[Start of Attachment]

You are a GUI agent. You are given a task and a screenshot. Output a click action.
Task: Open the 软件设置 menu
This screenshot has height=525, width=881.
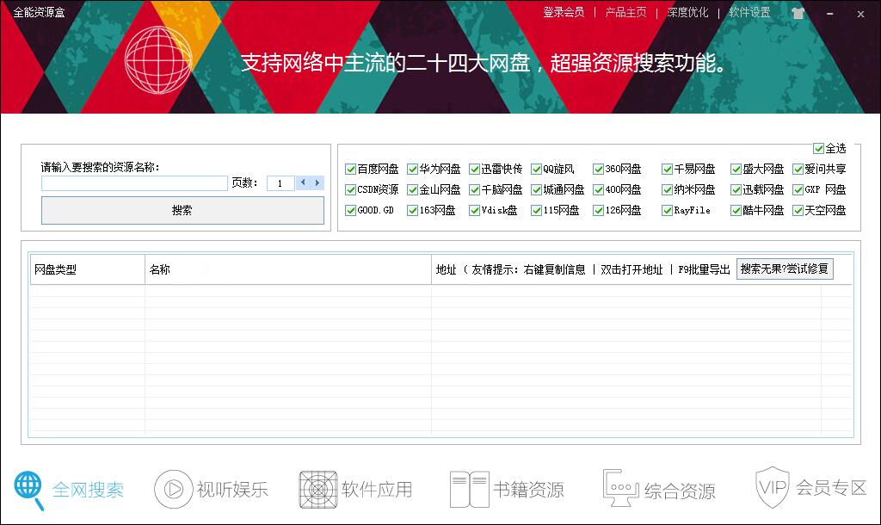click(749, 13)
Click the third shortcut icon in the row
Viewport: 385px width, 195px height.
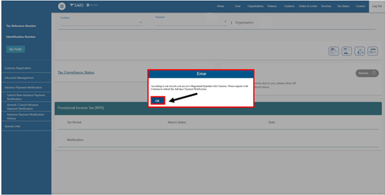[360, 51]
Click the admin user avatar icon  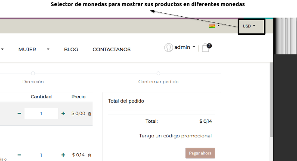(168, 47)
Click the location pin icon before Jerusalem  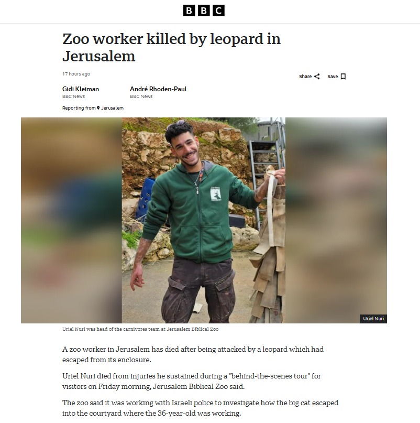(98, 108)
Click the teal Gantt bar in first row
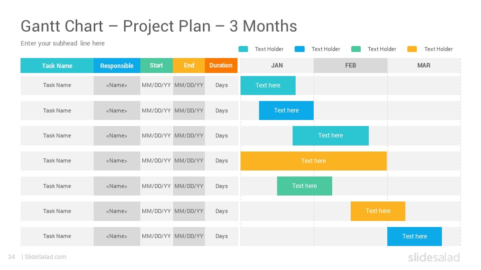This screenshot has width=481, height=270. point(268,86)
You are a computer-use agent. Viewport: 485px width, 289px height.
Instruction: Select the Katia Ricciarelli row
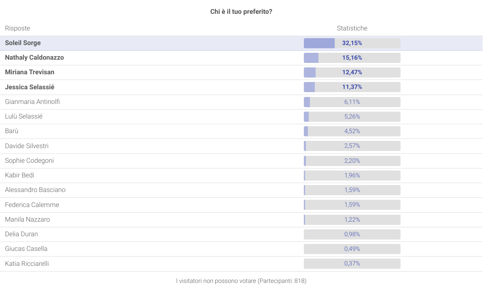point(27,263)
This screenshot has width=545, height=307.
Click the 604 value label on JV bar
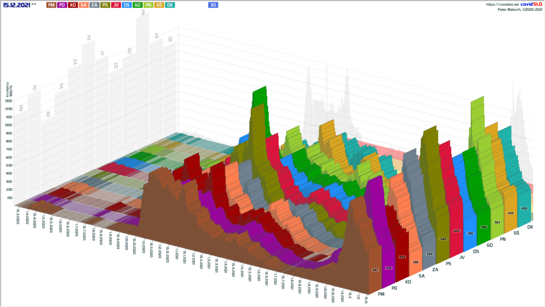point(456,231)
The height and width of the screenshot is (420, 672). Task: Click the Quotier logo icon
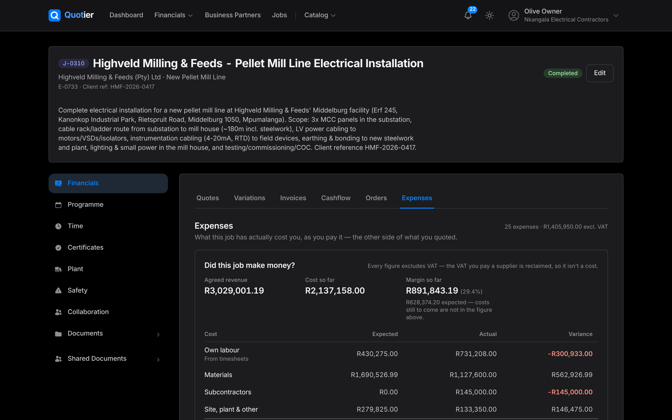point(54,15)

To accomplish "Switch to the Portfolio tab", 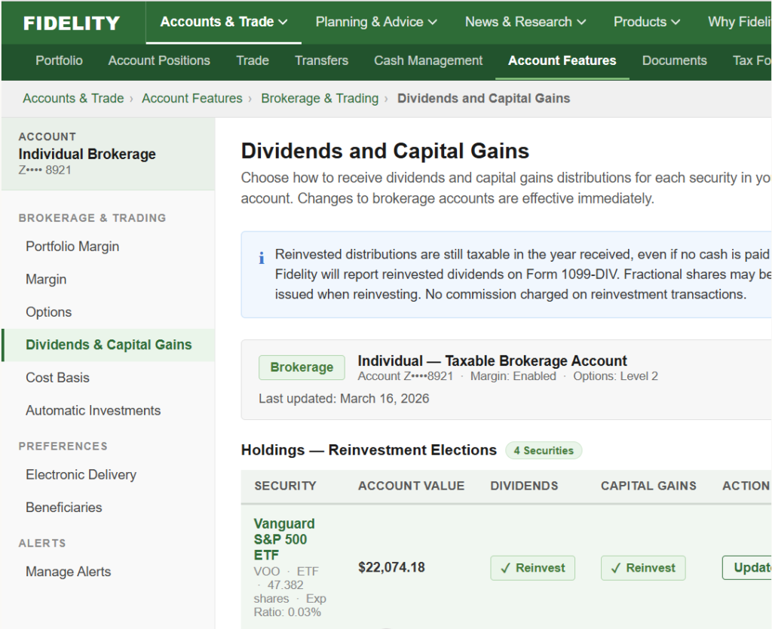I will click(59, 60).
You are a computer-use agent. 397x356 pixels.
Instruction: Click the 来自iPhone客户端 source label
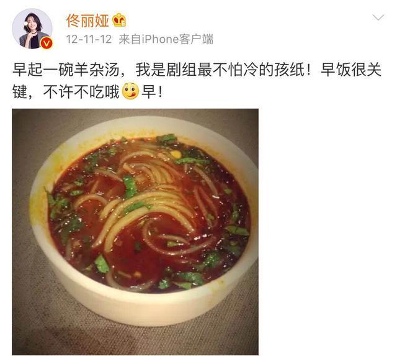(x=166, y=39)
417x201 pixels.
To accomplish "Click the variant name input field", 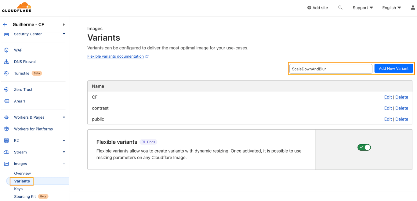I will pyautogui.click(x=331, y=69).
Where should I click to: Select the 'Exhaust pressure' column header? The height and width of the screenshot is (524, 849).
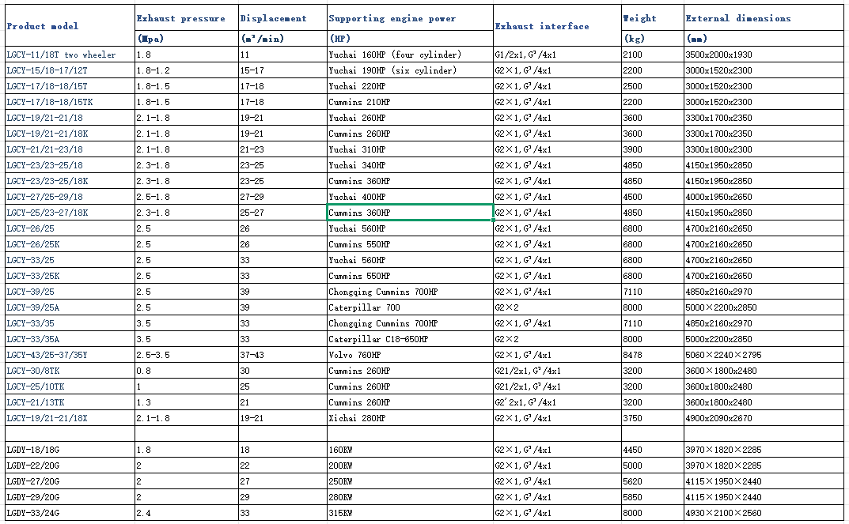[x=180, y=18]
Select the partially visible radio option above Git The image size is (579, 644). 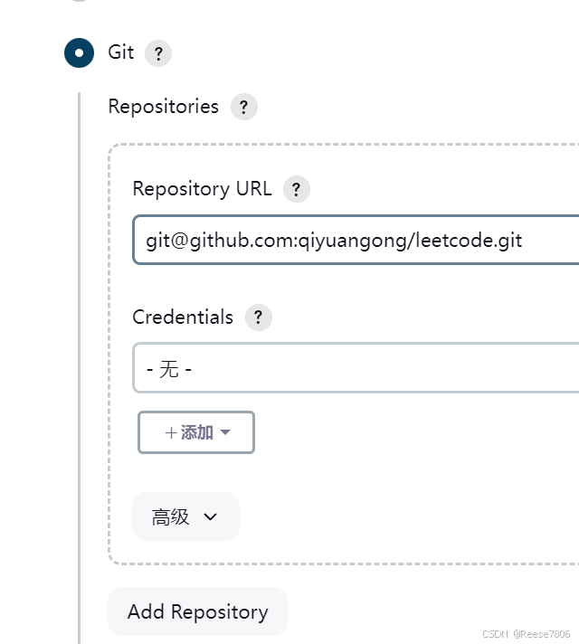click(79, 0)
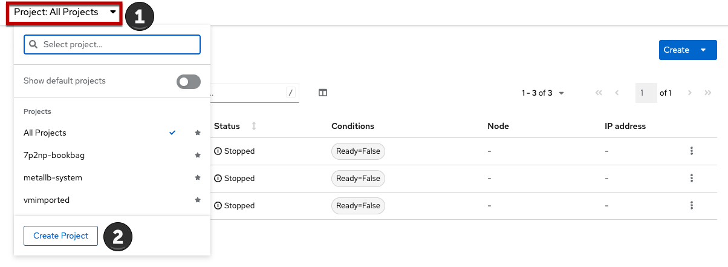Click the blue Create button
728x267 pixels.
click(676, 50)
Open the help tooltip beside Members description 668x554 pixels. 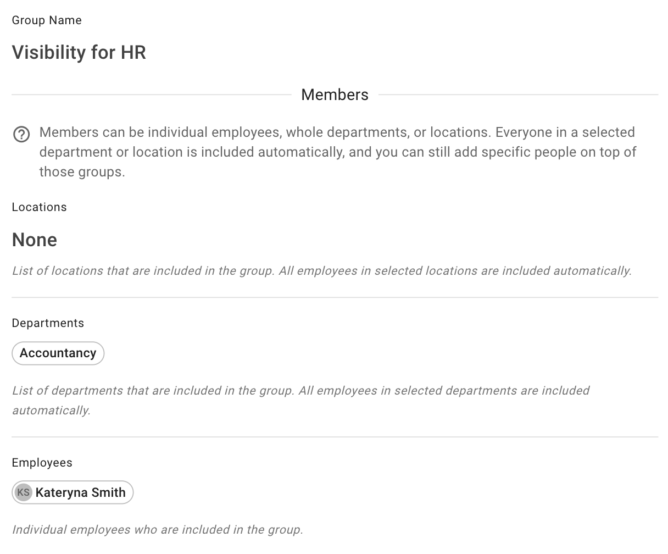coord(21,134)
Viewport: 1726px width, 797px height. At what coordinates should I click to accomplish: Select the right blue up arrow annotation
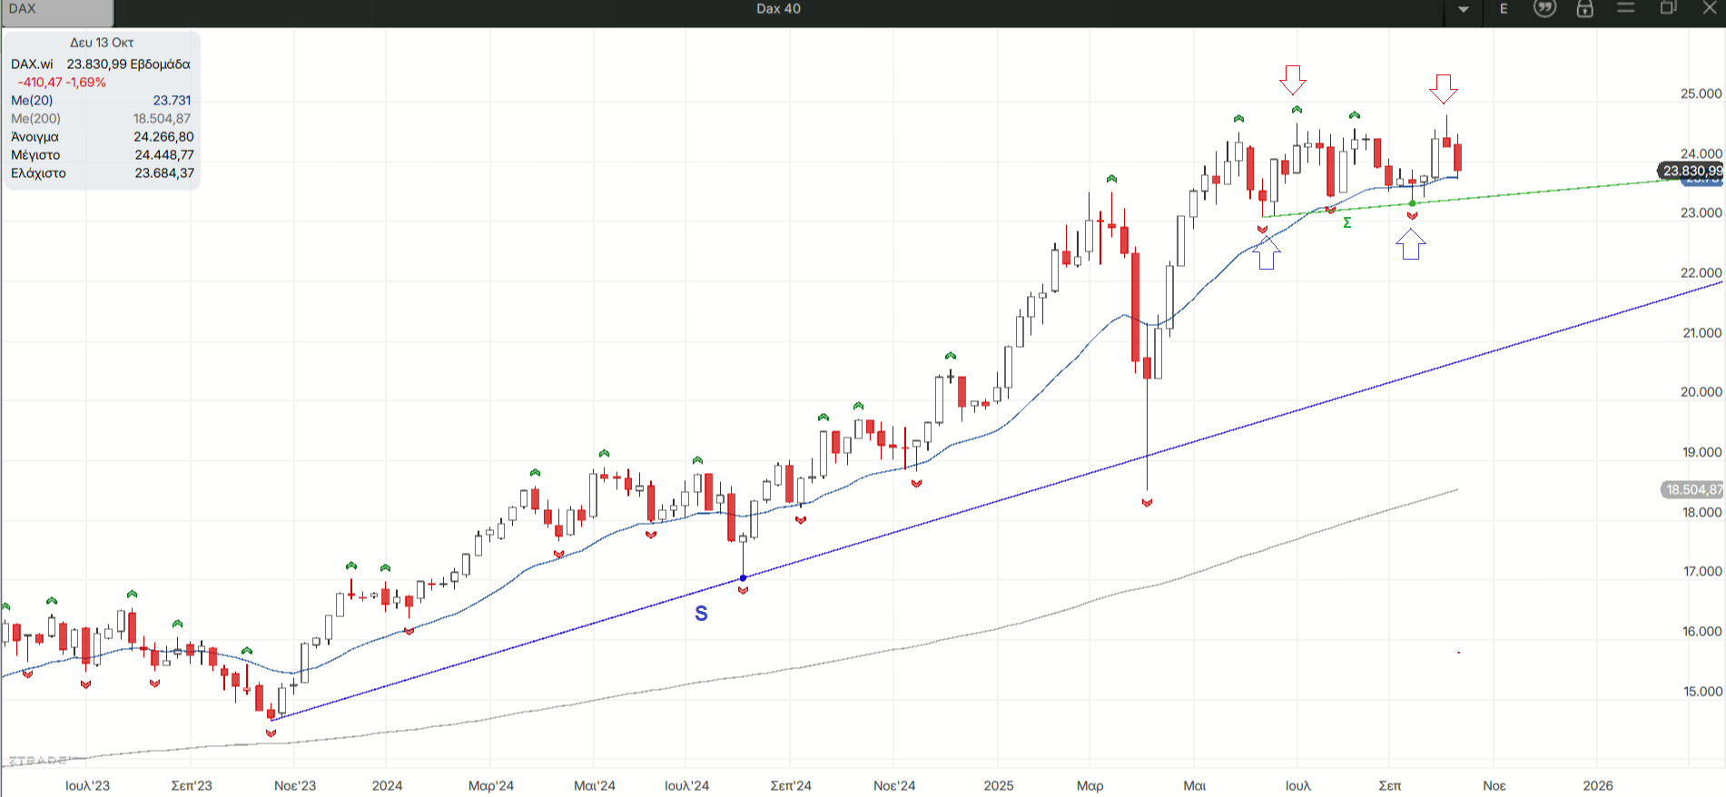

[End of Attachment]

**About this task:**
Task for the records above: copy every line in which the word "agent" occurs.

**Reply to the task:**
You are a GUI agent. You are given a task and a screenshot. Output a click action.
You are a computer-use agent. Viewport: 485px width, 289px height.
You are a computer-use agent. 397x356 pixels.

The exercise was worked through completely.